Thursday, December 13, 2007

Are You a Toxic Person?

Do you know what I mean by "toxic" people? Its kind of hard to explain to someone who isn't in recovery yet. Toxic people pull on you emotionally. They hold your relationship ransom. If you do not act or respond the way they want you to, you will pay for it from now on.

They will remind you of any fault or misdeed every chance they get. They will hold it over your head, recount it, and tell everyone else of how you have failed them in some way. They will whine when you do not perform the way they imagined you should. They will pull on you emotionally and psychologically, forever wanting something you cannot give. They badger you, call incessantly, ask why you haven't called them back, and wonder why you don't want to call them back.

I have a limit to how much I can handle, and how much of my time I spend with these type of people. I actually begin to feel angry when faced with a toxic person now - and that's okay. Anger is a warning signal. Anger tells you to be careful or afraid of something or someone. Listen to your anger.

Before getting into recovery I did not know these people were toxic. I grew up with toxic parents. Our home was a stew of unrealistic expectations, hurt feelings, dashed hopes, and always, there was the never ending revenge to exact.

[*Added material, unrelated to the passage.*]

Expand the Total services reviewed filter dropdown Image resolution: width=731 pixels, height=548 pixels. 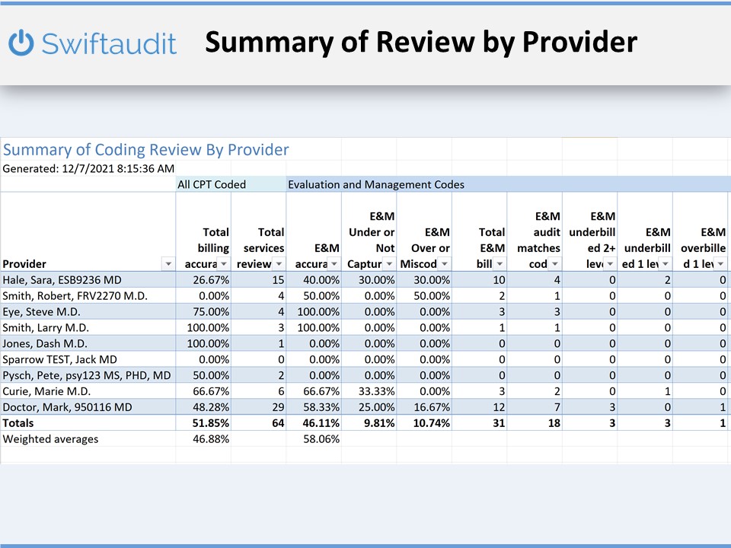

Sickness runs in familes. Until one gets some help, and "you" discover you are toxic as well. If you have an inkling that you are a toxic person, please talk to a counselor. There are even books on toxic people. Check one out to see if "someone you know" is a toxic person, and learn how to cope. If you discover you are a toxic person, think about this, "Maybe you wouldn't get your feelings so hurt if your expectations weren't so unrealistically high."